* start *
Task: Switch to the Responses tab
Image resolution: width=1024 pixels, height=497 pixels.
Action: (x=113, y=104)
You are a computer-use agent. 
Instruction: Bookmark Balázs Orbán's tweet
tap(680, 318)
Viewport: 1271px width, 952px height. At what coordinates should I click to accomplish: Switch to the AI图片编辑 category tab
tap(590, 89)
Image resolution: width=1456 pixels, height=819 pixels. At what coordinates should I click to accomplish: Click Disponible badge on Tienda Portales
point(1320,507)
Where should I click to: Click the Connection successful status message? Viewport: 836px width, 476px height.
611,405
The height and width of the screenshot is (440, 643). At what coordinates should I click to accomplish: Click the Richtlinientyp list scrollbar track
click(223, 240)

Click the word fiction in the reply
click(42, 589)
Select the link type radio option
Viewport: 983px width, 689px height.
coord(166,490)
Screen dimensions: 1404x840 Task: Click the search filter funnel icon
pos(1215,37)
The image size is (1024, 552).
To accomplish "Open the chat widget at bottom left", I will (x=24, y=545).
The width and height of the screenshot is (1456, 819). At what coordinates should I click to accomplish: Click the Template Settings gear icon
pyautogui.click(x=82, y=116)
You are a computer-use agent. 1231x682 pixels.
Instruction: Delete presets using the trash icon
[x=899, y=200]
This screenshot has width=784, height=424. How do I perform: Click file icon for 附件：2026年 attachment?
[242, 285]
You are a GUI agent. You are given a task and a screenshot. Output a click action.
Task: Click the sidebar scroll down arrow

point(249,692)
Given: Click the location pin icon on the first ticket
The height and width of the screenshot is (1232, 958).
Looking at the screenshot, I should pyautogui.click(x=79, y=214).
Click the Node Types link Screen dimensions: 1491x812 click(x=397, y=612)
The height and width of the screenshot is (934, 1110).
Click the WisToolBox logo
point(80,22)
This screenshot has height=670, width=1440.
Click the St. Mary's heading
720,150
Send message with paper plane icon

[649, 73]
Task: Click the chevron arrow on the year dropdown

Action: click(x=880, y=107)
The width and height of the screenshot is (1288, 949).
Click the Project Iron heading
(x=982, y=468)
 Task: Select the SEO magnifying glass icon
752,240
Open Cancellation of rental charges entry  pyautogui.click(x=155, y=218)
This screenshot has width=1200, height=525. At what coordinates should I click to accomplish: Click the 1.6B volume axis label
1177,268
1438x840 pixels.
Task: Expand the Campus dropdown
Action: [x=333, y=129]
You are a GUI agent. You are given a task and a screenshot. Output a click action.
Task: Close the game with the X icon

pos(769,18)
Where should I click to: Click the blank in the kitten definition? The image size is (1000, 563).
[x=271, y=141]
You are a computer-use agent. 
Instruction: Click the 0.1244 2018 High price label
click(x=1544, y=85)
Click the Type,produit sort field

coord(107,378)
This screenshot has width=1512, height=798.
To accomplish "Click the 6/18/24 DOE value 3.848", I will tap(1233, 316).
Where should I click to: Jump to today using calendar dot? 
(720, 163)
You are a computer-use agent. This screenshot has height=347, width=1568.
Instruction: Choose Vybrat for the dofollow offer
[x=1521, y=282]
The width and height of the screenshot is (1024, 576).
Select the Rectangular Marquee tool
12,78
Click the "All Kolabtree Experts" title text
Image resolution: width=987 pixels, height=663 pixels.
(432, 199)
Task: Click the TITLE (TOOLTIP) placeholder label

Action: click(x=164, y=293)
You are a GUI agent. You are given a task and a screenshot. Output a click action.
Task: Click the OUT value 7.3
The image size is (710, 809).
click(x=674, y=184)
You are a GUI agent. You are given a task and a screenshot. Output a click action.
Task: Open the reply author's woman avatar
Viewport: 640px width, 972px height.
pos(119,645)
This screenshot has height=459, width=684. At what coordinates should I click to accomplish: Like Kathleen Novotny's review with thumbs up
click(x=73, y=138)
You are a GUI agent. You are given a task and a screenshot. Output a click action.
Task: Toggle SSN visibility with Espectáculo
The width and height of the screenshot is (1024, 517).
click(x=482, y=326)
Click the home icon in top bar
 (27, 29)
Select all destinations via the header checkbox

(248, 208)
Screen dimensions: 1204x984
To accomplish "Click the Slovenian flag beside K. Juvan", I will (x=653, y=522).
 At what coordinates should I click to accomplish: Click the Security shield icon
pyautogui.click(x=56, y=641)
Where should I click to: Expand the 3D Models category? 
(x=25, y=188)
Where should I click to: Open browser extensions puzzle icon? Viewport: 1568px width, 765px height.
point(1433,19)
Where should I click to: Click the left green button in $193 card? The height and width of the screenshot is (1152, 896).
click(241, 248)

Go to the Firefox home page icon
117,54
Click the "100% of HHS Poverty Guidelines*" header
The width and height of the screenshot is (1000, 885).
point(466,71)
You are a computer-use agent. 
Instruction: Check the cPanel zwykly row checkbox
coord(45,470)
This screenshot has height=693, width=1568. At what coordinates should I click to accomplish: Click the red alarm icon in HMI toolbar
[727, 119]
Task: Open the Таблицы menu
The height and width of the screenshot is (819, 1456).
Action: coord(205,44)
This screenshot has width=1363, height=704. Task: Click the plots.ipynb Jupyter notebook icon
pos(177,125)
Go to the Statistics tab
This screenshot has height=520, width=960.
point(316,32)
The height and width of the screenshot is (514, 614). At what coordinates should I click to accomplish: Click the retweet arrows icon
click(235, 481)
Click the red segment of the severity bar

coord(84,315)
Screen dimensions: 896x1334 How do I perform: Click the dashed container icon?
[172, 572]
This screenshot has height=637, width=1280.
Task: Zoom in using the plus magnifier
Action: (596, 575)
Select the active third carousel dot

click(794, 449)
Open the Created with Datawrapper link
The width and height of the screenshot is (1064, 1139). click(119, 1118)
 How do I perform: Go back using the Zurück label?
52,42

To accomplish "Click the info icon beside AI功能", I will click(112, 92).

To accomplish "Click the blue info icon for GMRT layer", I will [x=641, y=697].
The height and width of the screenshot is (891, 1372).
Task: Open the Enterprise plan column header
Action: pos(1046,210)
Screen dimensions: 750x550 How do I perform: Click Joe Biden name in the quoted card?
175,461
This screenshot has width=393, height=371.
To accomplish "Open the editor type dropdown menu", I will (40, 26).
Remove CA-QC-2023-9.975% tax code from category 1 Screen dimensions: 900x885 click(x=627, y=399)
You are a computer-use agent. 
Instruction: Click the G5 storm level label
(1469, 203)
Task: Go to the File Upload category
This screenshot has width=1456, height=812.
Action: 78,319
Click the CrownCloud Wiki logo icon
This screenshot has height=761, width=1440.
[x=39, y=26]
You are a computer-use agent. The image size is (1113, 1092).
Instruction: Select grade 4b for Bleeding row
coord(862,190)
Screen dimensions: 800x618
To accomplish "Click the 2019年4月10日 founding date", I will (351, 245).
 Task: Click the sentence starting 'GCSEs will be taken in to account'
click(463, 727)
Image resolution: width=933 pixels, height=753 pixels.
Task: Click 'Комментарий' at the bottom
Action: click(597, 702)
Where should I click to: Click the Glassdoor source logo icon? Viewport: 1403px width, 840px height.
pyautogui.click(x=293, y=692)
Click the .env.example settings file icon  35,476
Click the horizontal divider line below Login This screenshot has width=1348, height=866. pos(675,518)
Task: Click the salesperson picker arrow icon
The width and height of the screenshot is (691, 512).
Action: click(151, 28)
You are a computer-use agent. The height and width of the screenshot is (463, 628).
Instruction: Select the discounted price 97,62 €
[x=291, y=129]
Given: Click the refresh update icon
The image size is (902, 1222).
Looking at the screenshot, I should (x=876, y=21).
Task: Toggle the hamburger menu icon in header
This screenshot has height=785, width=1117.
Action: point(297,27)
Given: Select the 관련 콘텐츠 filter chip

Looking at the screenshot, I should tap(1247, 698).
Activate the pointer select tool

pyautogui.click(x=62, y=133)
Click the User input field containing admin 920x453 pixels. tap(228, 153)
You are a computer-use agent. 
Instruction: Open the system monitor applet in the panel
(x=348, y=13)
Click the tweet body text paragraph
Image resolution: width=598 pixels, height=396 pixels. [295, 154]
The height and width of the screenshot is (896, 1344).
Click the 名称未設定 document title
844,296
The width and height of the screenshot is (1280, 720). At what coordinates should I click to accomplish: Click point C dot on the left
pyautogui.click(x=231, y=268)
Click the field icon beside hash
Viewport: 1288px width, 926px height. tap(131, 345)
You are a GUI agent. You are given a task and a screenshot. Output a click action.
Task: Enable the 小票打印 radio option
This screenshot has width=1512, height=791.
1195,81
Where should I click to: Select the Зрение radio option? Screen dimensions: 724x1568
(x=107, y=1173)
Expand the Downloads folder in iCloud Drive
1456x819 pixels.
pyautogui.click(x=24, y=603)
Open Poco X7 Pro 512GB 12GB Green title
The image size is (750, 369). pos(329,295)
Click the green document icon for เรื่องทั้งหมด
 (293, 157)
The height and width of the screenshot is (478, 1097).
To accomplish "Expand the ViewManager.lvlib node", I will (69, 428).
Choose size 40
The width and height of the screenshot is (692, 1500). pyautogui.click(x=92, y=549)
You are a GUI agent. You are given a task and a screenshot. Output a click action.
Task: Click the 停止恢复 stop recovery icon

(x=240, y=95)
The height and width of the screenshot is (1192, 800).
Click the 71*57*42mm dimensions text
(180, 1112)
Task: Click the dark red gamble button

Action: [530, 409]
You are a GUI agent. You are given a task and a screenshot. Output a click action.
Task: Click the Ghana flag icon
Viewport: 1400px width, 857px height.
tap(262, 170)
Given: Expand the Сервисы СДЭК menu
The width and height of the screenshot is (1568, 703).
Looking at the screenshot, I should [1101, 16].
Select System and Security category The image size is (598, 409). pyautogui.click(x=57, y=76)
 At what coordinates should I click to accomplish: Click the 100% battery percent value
* end *
[Exercise aim]
Rewrite the lines above from the first one through the line holding "tap(680, 318)", inclusive. Keep the requests unchanged, and multiply each coordinate in the answers by 0.45, rounding to whole numbers with halves rounded up.

[Task solution]
Task: Switch to the Responses tab
Image resolution: width=1024 pixels, height=497 pixels.
Action: (x=51, y=47)
You are a computer-use agent. 
Instruction: Bookmark Balázs Orbán's tweet
tap(306, 143)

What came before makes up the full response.